**What the exercise asks**.
In the passage on patient ratings of the hospital environment, which aspect were patients most positive about?

Chart 2 Overall, how would you rate the hospital environment?

Chart 2 Overall, how would you rate the hospital environment?

Views on individual aspects of the hospital environment

4.4 Table 2 shows how patients rated the hospital environment.

4.5 The aspect of the hospital and ward environment that patients were most positive about was that the main ward or room they stayed in was clean (92%). The aspect that patients were least positive about was not being bothered by noise during the night (52%).

4.6 Compared to last year, there were small increases in the percentage of patients agreeing or strongly agreeing that the main ward or room they stayed in was clean; that the bathrooms and toilets were clean and that they were not bothered or threatened by other patients.

4.7 There were small decreases in the percentage of patients agreeing or strongly agreeing that they were happy with the food and drink that they received and that they knew who was in charge of the ward compared to last year.

4.8 Following consultation with NHS Boards the question about patients being bothered by noise was replaced with two new questions asking specifically about noise during the day and noise during the night. The new questions will make it easier for NHS Boards to identify the cause of noise problems. Last year 58 per cent of patients were not bothered by noise. This year 68 per cent of patients were not bothered about noise during the day and 52 per cent of patients were not bothered about noise during the night. Noise at night is more of a problem for patients because it will affect their sleep and potentially affect their period of recovery.

4.9 Another question that was added to this year's survey asked if patients received assistance within a reasonable time when they called for it, with 87 per cent of patients strongly agreeing or agreeing.

(Collected data entries)
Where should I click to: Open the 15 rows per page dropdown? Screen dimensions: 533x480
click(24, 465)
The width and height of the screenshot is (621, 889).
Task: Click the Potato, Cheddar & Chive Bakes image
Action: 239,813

**Written reply**.
That the main ward or room they stayed in was clean (92%).